*TASK DESCRIPTION:*
The answer must consist of every line below containing "width".

-- Opening Marker --

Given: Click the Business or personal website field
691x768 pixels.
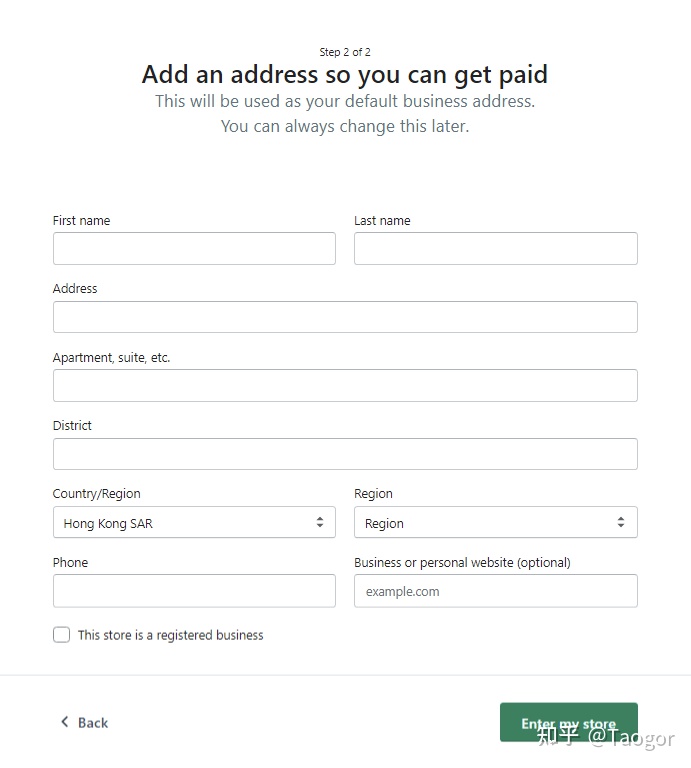Looking at the screenshot, I should pos(495,591).
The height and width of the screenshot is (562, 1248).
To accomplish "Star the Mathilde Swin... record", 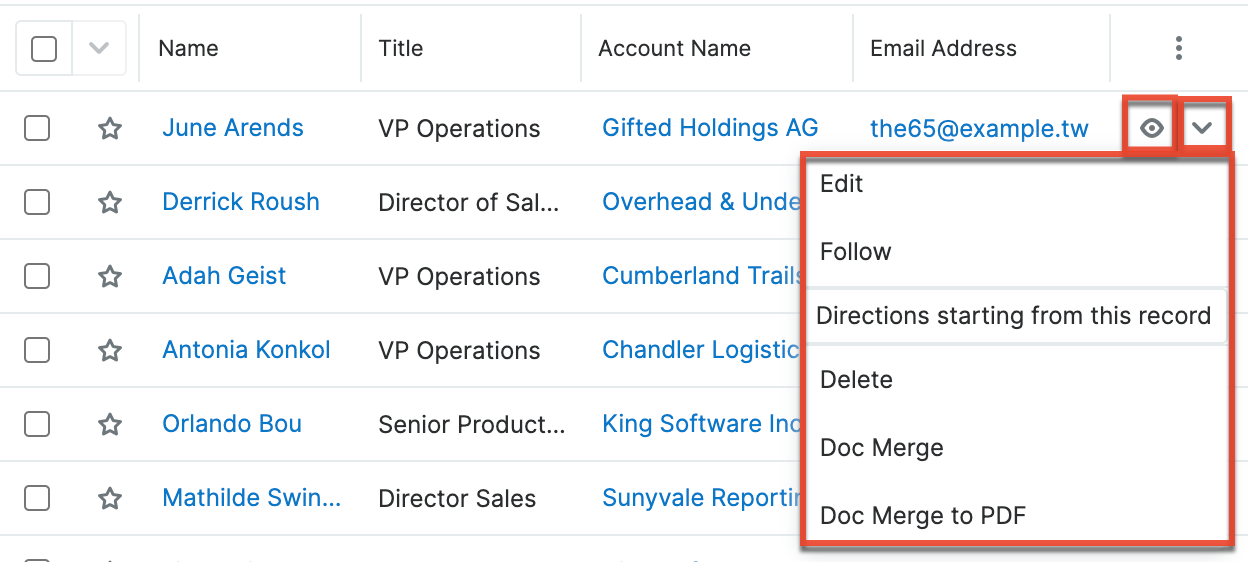I will point(110,498).
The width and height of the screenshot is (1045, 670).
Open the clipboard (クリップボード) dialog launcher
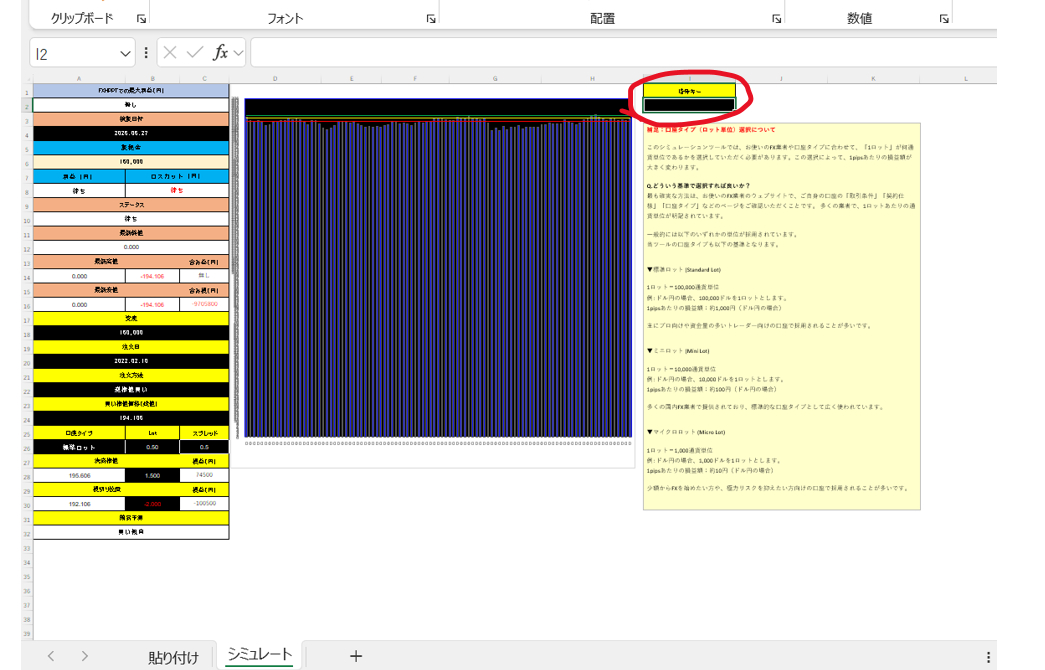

-- Closing Marker --

*THE COMPLETED TASK:*
The height and width of the screenshot is (562, 1248).
The width and height of the screenshot is (1045, 670).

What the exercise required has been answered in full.